WORK REQUEST
Transcribe every record exactly, omitting none.

INPUT DATA
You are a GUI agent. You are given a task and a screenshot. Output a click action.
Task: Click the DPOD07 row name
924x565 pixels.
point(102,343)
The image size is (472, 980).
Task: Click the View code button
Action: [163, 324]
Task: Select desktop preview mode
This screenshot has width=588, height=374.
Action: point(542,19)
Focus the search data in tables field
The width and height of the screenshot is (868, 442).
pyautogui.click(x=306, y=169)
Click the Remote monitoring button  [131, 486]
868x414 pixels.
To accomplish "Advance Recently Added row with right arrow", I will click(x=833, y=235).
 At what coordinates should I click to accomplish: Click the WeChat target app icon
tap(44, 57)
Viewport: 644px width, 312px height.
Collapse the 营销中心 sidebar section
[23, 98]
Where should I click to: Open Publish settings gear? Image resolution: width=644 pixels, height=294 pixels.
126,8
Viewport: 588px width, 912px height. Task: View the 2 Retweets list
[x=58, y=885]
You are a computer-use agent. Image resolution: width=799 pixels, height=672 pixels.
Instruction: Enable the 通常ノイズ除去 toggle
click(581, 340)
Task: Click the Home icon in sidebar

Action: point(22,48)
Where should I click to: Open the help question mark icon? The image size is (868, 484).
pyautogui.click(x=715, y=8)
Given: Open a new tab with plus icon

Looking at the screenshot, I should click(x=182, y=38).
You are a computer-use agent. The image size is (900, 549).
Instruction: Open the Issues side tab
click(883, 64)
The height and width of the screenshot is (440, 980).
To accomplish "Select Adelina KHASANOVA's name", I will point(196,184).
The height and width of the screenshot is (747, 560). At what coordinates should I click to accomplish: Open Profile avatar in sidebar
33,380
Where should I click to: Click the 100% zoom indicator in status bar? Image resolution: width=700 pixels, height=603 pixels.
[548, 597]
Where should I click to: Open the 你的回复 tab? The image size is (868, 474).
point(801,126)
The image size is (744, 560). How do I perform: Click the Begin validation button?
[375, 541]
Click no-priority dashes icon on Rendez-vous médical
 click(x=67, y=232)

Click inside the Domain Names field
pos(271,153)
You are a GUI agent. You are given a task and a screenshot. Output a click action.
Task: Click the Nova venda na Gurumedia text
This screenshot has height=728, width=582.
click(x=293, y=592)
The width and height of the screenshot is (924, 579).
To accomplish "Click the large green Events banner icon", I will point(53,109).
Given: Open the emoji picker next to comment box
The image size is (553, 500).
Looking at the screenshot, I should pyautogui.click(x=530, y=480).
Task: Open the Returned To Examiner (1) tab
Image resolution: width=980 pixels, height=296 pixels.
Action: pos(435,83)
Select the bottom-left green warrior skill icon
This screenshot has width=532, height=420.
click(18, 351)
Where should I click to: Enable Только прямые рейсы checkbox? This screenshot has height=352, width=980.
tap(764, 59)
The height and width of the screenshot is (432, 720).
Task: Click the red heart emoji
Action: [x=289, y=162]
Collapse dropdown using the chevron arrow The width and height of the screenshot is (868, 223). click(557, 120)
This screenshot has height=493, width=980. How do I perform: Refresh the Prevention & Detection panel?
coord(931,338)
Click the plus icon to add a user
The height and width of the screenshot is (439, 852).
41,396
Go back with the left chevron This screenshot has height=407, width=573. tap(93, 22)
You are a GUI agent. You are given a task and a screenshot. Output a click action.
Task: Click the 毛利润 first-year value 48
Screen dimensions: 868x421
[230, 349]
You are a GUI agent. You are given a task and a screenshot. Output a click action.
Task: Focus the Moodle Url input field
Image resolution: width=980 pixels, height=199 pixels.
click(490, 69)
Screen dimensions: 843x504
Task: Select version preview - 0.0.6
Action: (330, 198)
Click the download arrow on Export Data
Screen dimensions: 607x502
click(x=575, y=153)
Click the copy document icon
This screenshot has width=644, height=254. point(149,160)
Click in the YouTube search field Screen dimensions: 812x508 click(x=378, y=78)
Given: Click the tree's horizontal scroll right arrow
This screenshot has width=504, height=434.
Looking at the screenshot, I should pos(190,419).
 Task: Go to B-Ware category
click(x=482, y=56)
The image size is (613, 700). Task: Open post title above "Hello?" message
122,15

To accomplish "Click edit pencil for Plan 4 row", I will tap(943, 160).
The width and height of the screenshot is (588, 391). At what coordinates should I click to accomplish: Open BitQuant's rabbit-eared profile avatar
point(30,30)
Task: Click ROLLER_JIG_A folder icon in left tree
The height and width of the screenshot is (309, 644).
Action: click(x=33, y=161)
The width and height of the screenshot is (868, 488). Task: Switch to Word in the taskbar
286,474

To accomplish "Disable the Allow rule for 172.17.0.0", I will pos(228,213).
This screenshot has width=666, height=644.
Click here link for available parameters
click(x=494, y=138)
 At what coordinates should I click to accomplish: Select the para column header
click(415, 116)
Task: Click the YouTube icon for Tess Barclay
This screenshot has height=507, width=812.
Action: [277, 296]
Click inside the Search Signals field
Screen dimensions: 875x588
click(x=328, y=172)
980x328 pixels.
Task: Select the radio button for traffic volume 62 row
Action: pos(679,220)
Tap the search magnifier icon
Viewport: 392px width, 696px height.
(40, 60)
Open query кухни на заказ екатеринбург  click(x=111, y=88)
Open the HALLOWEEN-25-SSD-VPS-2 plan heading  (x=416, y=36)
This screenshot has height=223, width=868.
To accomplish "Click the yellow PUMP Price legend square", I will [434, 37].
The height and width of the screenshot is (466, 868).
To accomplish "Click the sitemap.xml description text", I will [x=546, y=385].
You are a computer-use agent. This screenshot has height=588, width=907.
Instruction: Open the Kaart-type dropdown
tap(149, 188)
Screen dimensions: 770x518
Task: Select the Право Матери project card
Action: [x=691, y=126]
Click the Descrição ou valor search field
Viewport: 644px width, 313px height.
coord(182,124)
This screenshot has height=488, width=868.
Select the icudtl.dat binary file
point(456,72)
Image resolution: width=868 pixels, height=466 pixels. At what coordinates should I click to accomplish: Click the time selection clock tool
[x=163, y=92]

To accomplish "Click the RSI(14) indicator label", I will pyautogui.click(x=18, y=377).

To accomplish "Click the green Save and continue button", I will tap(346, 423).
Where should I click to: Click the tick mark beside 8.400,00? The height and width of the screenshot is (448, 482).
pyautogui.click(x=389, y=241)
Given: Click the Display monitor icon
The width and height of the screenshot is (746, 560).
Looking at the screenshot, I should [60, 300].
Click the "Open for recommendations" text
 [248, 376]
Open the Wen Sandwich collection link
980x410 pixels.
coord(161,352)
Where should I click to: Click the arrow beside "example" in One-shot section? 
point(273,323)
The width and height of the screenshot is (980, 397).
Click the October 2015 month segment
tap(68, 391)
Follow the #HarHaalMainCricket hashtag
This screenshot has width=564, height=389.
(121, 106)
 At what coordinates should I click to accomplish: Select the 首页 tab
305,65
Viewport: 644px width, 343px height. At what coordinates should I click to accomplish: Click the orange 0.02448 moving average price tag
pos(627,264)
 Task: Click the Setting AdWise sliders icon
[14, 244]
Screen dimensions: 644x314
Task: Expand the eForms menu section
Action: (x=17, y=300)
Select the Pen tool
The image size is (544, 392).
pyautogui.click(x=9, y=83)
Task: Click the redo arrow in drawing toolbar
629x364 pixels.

FINISHED TASK
You are a GUI agent. You are given a task and a screenshot. Output a click action.
Task: Click the DPOD07 row name
924x565 pixels.
point(102,343)
The image size is (472, 980).
Task: Click the View code button
Action: [163, 324]
Task: Select desktop preview mode
This screenshot has width=588, height=374.
Action: point(542,19)
Focus the search data in tables field
The width and height of the screenshot is (868, 442).
pyautogui.click(x=306, y=169)
Click the Remote monitoring button  [131, 486]
868x414 pixels.
To accomplish "Advance Recently Added row with right arrow", I will click(x=833, y=235).
 At what coordinates should I click to accomplish: Click the WeChat target app icon
tap(44, 57)
Viewport: 644px width, 312px height.
Collapse the 营销中心 sidebar section
[23, 98]
Where should I click to: Open Publish settings gear? Image resolution: width=644 pixels, height=294 pixels.
126,8
Viewport: 588px width, 912px height. Task: View the 2 Retweets list
[x=58, y=885]
You are a computer-use agent. Image resolution: width=799 pixels, height=672 pixels.
Instruction: Enable the 通常ノイズ除去 toggle
click(581, 340)
Task: Click the Home icon in sidebar

Action: point(22,48)
Where should I click to: Open the help question mark icon? The image size is (868, 484).
pyautogui.click(x=715, y=8)
Given: Open a new tab with plus icon

Looking at the screenshot, I should click(x=182, y=38).
You are a computer-use agent. The image size is (900, 549).
Instruction: Open the Issues side tab
click(883, 64)
The height and width of the screenshot is (440, 980).
To accomplish "Select Adelina KHASANOVA's name", I will point(196,184).
The height and width of the screenshot is (747, 560). At what coordinates should I click to accomplish: Open Profile avatar in sidebar
33,380
Where should I click to: Click the 100% zoom indicator in status bar? Image resolution: width=700 pixels, height=603 pixels.
[548, 597]
Where should I click to: Open the 你的回复 tab? The image size is (868, 474).
point(801,126)
The image size is (744, 560). How do I perform: Click the Begin validation button?
[375, 541]
Click no-priority dashes icon on Rendez-vous médical
 click(x=67, y=232)

Click inside the Domain Names field
pos(271,153)
You are a GUI agent. You are given a task and a screenshot. Output a click action.
Task: Click the Nova venda na Gurumedia text
This screenshot has height=728, width=582.
click(x=293, y=592)
The width and height of the screenshot is (924, 579).
To accomplish "Click the large green Events banner icon", I will point(53,109).
Given: Open the emoji picker next to comment box
The image size is (553, 500).
Looking at the screenshot, I should pyautogui.click(x=530, y=480).
Task: Open the Returned To Examiner (1) tab
Image resolution: width=980 pixels, height=296 pixels.
Action: pos(435,83)
Select the bottom-left green warrior skill icon
This screenshot has width=532, height=420.
click(18, 351)
Where should I click to: Enable Только прямые рейсы checkbox? This screenshot has height=352, width=980.
tap(764, 59)
The height and width of the screenshot is (432, 720).
Task: Click the red heart emoji
Action: [x=289, y=162]
Collapse dropdown using the chevron arrow The width and height of the screenshot is (868, 223). click(557, 120)
This screenshot has height=493, width=980. How do I perform: Refresh the Prevention & Detection panel?
coord(931,338)
Click the plus icon to add a user
The height and width of the screenshot is (439, 852).
41,396
Go back with the left chevron This screenshot has height=407, width=573. tap(93, 22)
You are a GUI agent. You are given a task and a screenshot. Output a click action.
Task: Click the 毛利润 first-year value 48
Screen dimensions: 868x421
[230, 349]
You are a GUI agent. You are given a task and a screenshot. Output a click action.
Task: Focus the Moodle Url input field
Image resolution: width=980 pixels, height=199 pixels.
click(490, 69)
Screen dimensions: 843x504
Task: Select version preview - 0.0.6
Action: (330, 198)
Click the download arrow on Export Data
Screen dimensions: 607x502
click(x=575, y=153)
Click the copy document icon
This screenshot has width=644, height=254. point(149,160)
Click in the YouTube search field Screen dimensions: 812x508 click(x=378, y=78)
Given: Click the tree's horizontal scroll right arrow
This screenshot has width=504, height=434.
Looking at the screenshot, I should pos(190,419).
 Task: Go to B-Ware category
click(x=482, y=56)
The image size is (613, 700). Task: Open post title above "Hello?" message
122,15

To accomplish "Click edit pencil for Plan 4 row", I will tap(943, 160).
The width and height of the screenshot is (588, 391). At what coordinates should I click to accomplish: Open BitQuant's rabbit-eared profile avatar
point(30,30)
Task: Click ROLLER_JIG_A folder icon in left tree
The height and width of the screenshot is (309, 644).
Action: click(x=33, y=161)
The width and height of the screenshot is (868, 488). Task: Switch to Word in the taskbar
286,474

To accomplish "Disable the Allow rule for 172.17.0.0", I will pos(228,213).
This screenshot has width=666, height=644.
Click here link for available parameters
click(x=494, y=138)
 At what coordinates should I click to accomplish: Select the para column header
click(415, 116)
Task: Click the YouTube icon for Tess Barclay
This screenshot has height=507, width=812.
Action: [277, 296]
Click inside the Search Signals field
Screen dimensions: 875x588
click(x=328, y=172)
980x328 pixels.
Task: Select the radio button for traffic volume 62 row
Action: pos(679,220)
Tap the search magnifier icon
Viewport: 392px width, 696px height.
(40, 60)
Open query кухни на заказ екатеринбург  click(x=111, y=88)
Open the HALLOWEEN-25-SSD-VPS-2 plan heading  (x=416, y=36)
This screenshot has height=223, width=868.
To accomplish "Click the yellow PUMP Price legend square", I will [434, 37].
The height and width of the screenshot is (466, 868).
To accomplish "Click the sitemap.xml description text", I will [x=546, y=385].
You are a computer-use agent. This screenshot has height=588, width=907.
Instruction: Open the Kaart-type dropdown
tap(149, 188)
Screen dimensions: 770x518
Task: Select the Право Матери project card
Action: [x=691, y=126]
Click the Descrição ou valor search field
Viewport: 644px width, 313px height.
coord(182,124)
This screenshot has height=488, width=868.
Select the icudtl.dat binary file
point(456,72)
Image resolution: width=868 pixels, height=466 pixels. At what coordinates should I click to accomplish: Click the time selection clock tool
[x=163, y=92]

To accomplish "Click the RSI(14) indicator label", I will pyautogui.click(x=18, y=377).

To accomplish "Click the green Save and continue button", I will tap(346, 423).
Where should I click to: Click the tick mark beside 8.400,00? The height and width of the screenshot is (448, 482).
pyautogui.click(x=389, y=241)
Given: Click the Display monitor icon
The width and height of the screenshot is (746, 560).
Looking at the screenshot, I should [60, 300].
Click the "Open for recommendations" text
 [248, 376]
Open the Wen Sandwich collection link
980x410 pixels.
coord(161,352)
Where should I click to: Click the arrow beside "example" in One-shot section? 
point(273,323)
The width and height of the screenshot is (980, 397).
Click the October 2015 month segment
tap(68, 391)
Follow the #HarHaalMainCricket hashtag
This screenshot has width=564, height=389.
(121, 106)
 At what coordinates should I click to accomplish: Select the 首页 tab
305,65
Viewport: 644px width, 343px height. At what coordinates should I click to accomplish: Click the orange 0.02448 moving average price tag
pos(627,264)
 Task: Click the Setting AdWise sliders icon
[14, 244]
Screen dimensions: 644x314
Task: Expand the eForms menu section
Action: (x=17, y=300)
Select the Pen tool
The image size is (544, 392).
pyautogui.click(x=9, y=83)
Task: Click the redo arrow in drawing toolbar
629x364 pixels.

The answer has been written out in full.